War Resister

Kimberly Rivera is my friend and one who came to refer to me as sister (and I her). She fled to Canada as a War Resister, or “Conscientious Objector” five years ago. Today she was separated from her husband and four children having been ordered deported. She will more than likely spend time in jail.

Tonight the tears are flowing.

My plan this afternoon was to attend the peaceful demonstration in support of Kim in downtown Toronto. Instead I found myself gathered with a small group in the yard of a school where Kim said goodbye. I crawled under a play structure where her eldest was hiding to tell him I loved him. He had on a home-made cape and looked every bit a 10-year-old. One sad, amazingly stoic boy.

Tonight I want to set aside the politics of this.

Instead I want to re-imagine the day when all will be made right in this world. The day when people will “hammer their swords into plowshares and their spears into pruning hooks. Nation will no longer fight against nation, nor train for war anymore.” (Isaiah). I want to cling to my faith that God’s kingdom is going to be fully ushered in and every tear will be dried.

Tonight I want to ask for peace. And mercy.

We are invited to be a people of forgiveness. The plank in my own eye is far bigger than the speck in yours. I want us to dare to choose a way that doesn’t involve picking up arms (using rifles or harsh words) to settle our disputes. I inwardly groan for something different.

Tonight I pray:

Lord, make me an instrument of your peace. Where there is hatred, let me sow love. Where there is injury, pardon. Where there is doubt, faith. Where there is despair, hope. Where there is darkness, light. Where there is sadness, joy. (St. Francis)

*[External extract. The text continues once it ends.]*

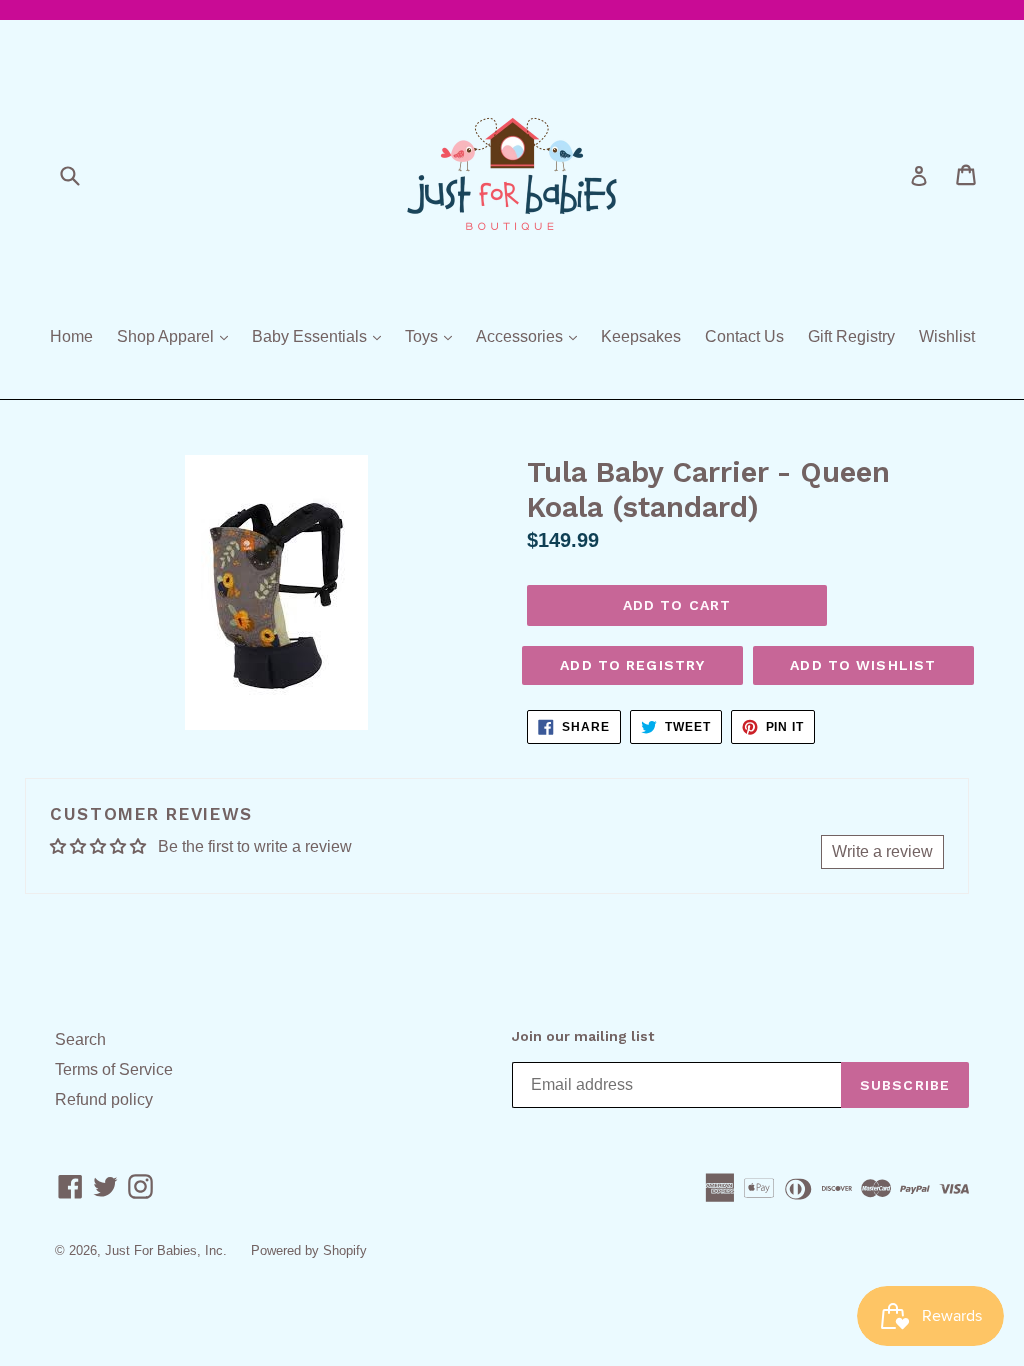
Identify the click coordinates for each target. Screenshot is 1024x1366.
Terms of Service (114, 1069)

Oh, my friends, pray for Kim and everyone close to her. And if you don’t pray, send healing thoughts. I know this situation incites strong feelings on all sides and is deeply complicated. Tonight though think of the woman whose longing is for peace, her husband, and the community she leaves behind.

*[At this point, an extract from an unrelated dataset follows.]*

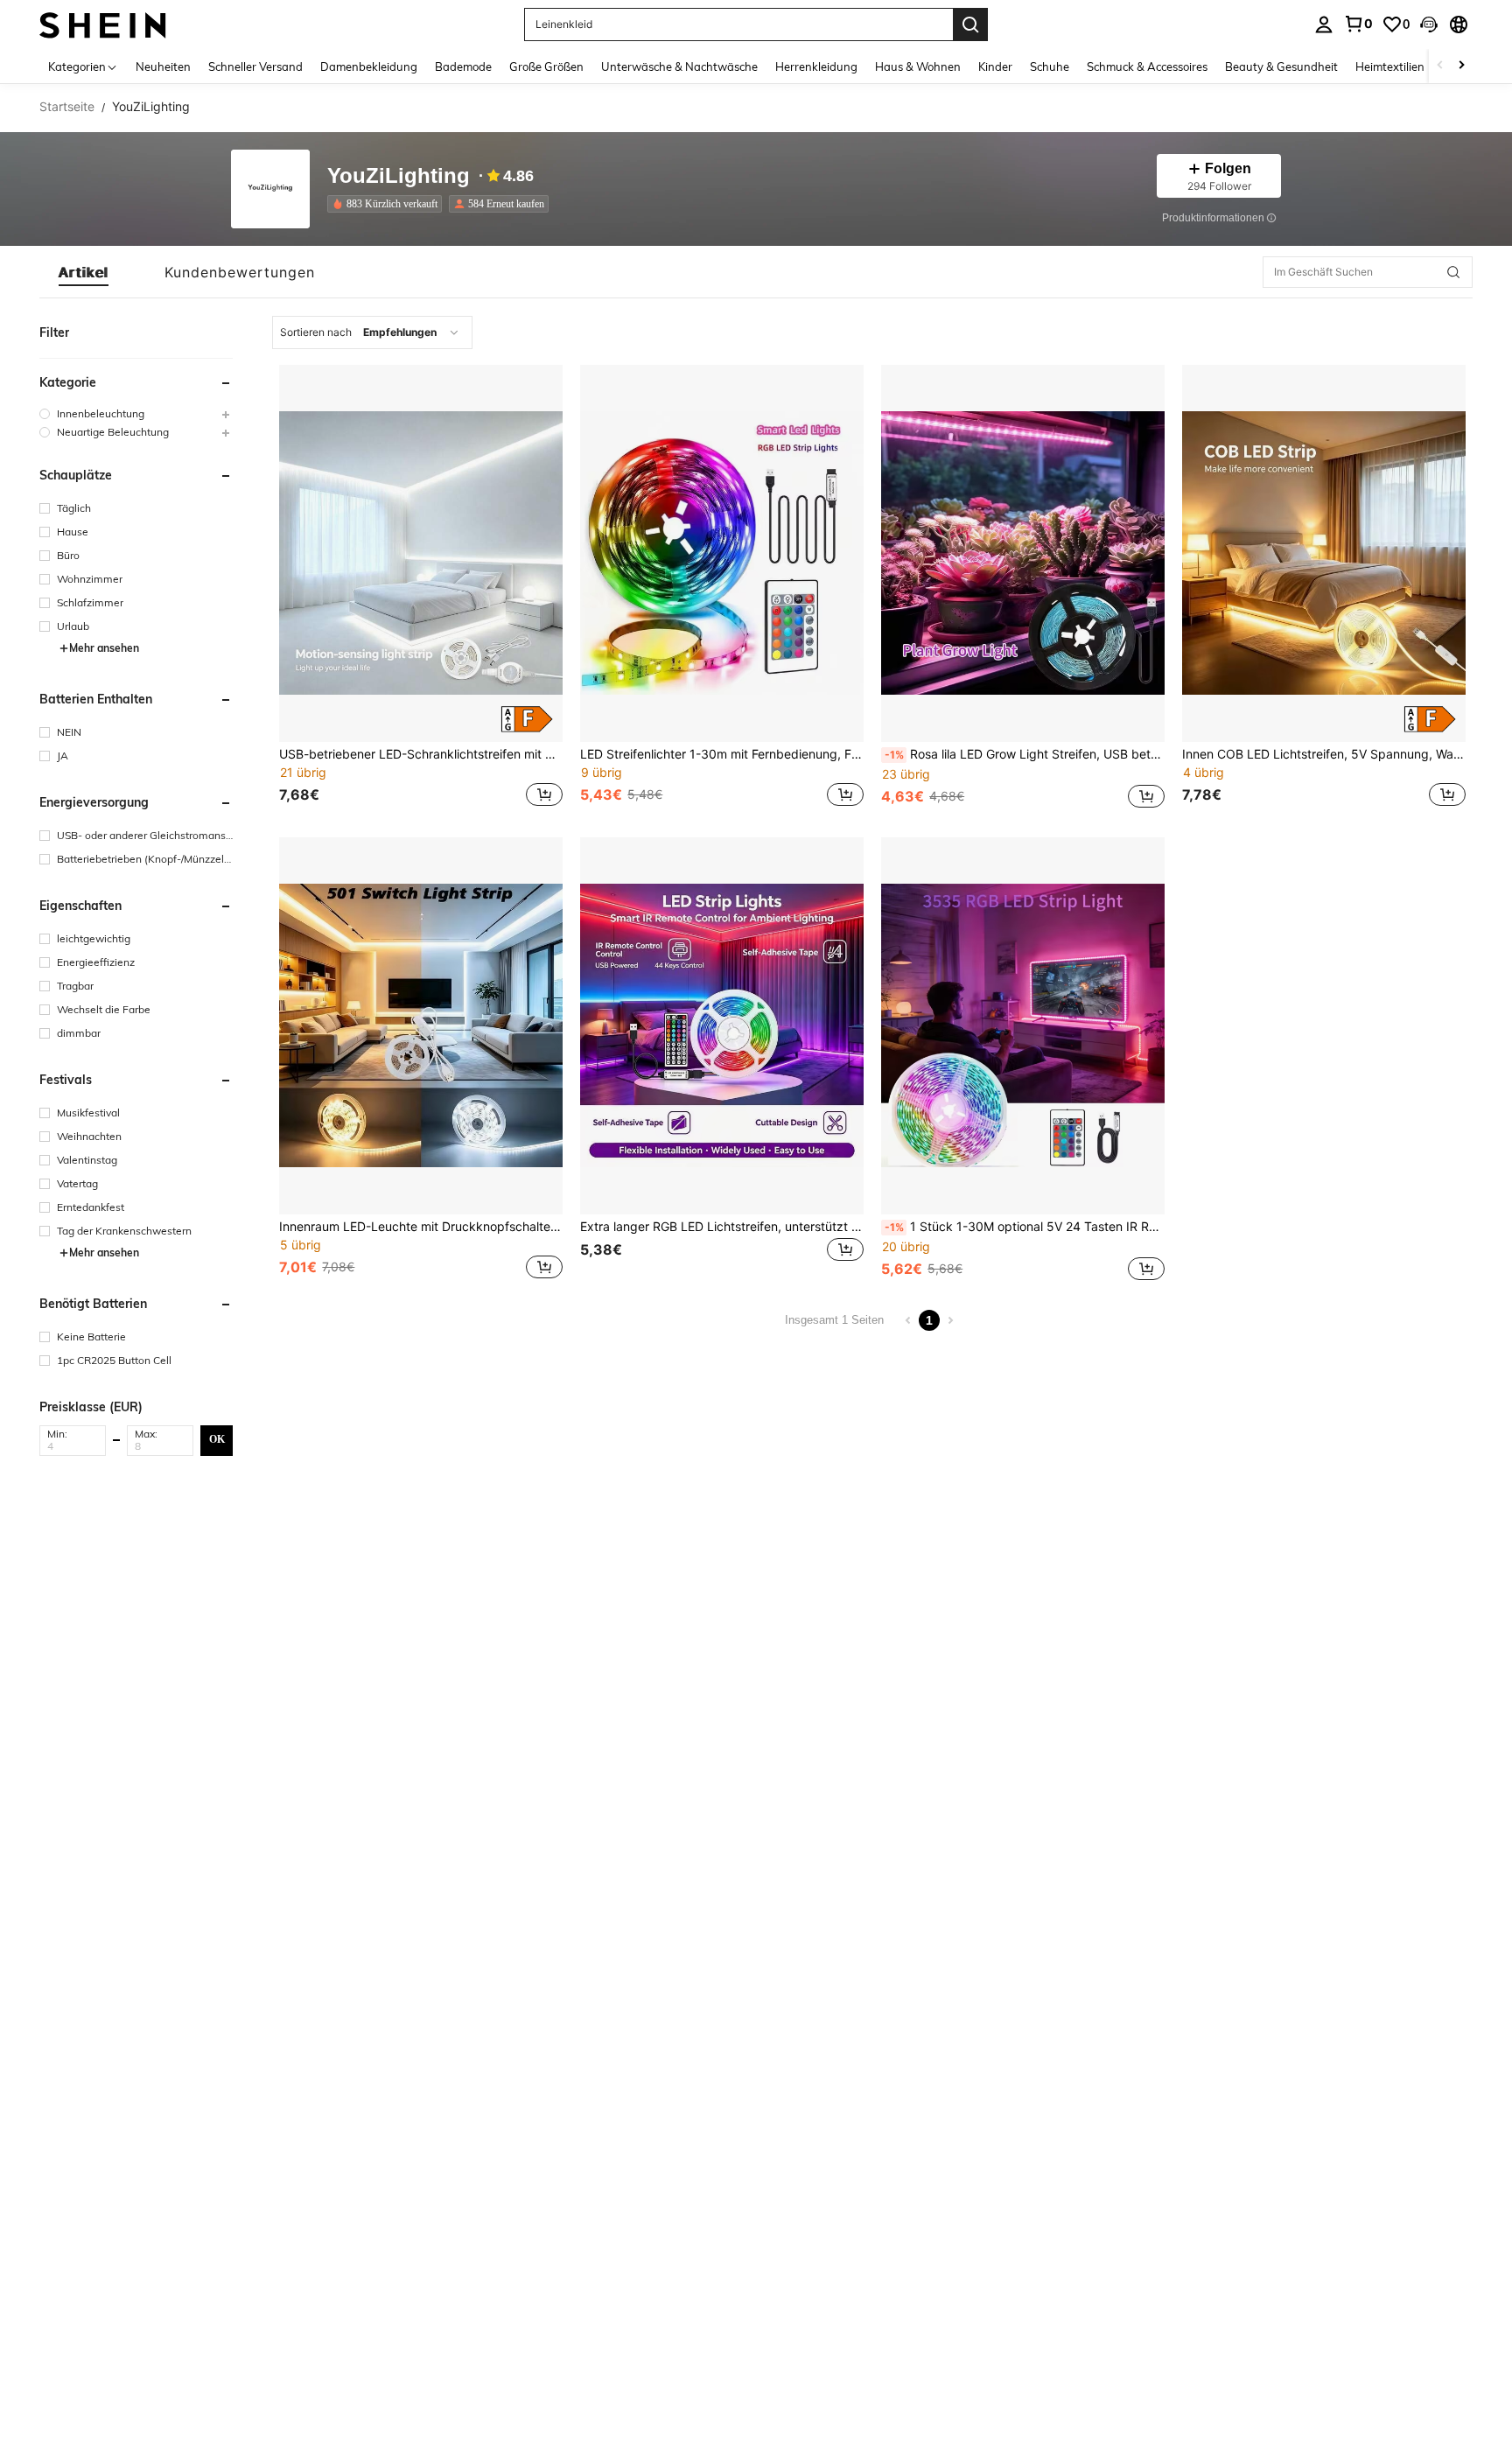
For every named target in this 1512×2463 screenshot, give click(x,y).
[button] (1428, 24)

Tonight think of the boy in the cape and his three siblings.

City Girl

When I tell people that I was born and raised in Toronto the response is more often than not the same. And it goes like this:

Long pause.

Head cocked to the side, “really?! From TO RON TO?”.

I often use the word “incredulous” to describe the reaction. From what I can gather this response is usually born out of the belief that no one is really from this city, everyone moves here. Though sadly I know it also rooted in the wonderment that I would choose to stay.

I do not think Toronto is the centre of Canada or the world. In fact, the thought has never crossed my mind. I’m sad and sorry every time I hear people talk about this notion. Quite simply, Toronto is my home. As such, I intend to love it.

There are many things that I love: I can eat dim sum for breakfast, a burger and fries for lunch and curry for supper; I can walk along the beach and yes, even swim in the water; I can take a subway, streetcar or bus; I can take a ferry to one of three islands; I can hear great music or see beautiful theatre pretty much whenever I’m able…

Much of what I love though is really not about the amenities. I live in a great neighbourhood where I know my neighbours. When I manage to lock myself out of the house (cough) I can call a number of families who have a spare key. I can walk through Parkdale and stop to talk with people I know on every block. While caring for the PNC plot in the community garden a fellow gardener/stranger offered to water our herbs and tomatoes whenever she noticed it might be getting a little dry. I have friends who live rough outside and friends who live in large old Toronto homes. I can wander the downtown core or have a picnic in a park.

Yesterday I walked out of a grocery store in the pouring rain with a large cardboard box of food. The bottom of the box went out. 12 cans of beans rolled every which way, a jar of balsamic vinegar smashed while a shard of its glass sliced open a bag of milk. What a mess. Suddenly eight people surrounded me to help. The store manager came out and replaced the damaged food- for free. An elderly gentleman walked up and said, “a lot of people sure came to your rescue!”. This is the stuff that naysayers say never happens in the city.

I know that Toronto is far from perfect. Not everyone is polite. It can get dirty. There is violence. Those are all very human conditions that exist everywhere, including in my own heart. As a result, I intend to remain here in order to seek the peace and prosperity of the city.

I’m staying put. Just call me a Torontonian.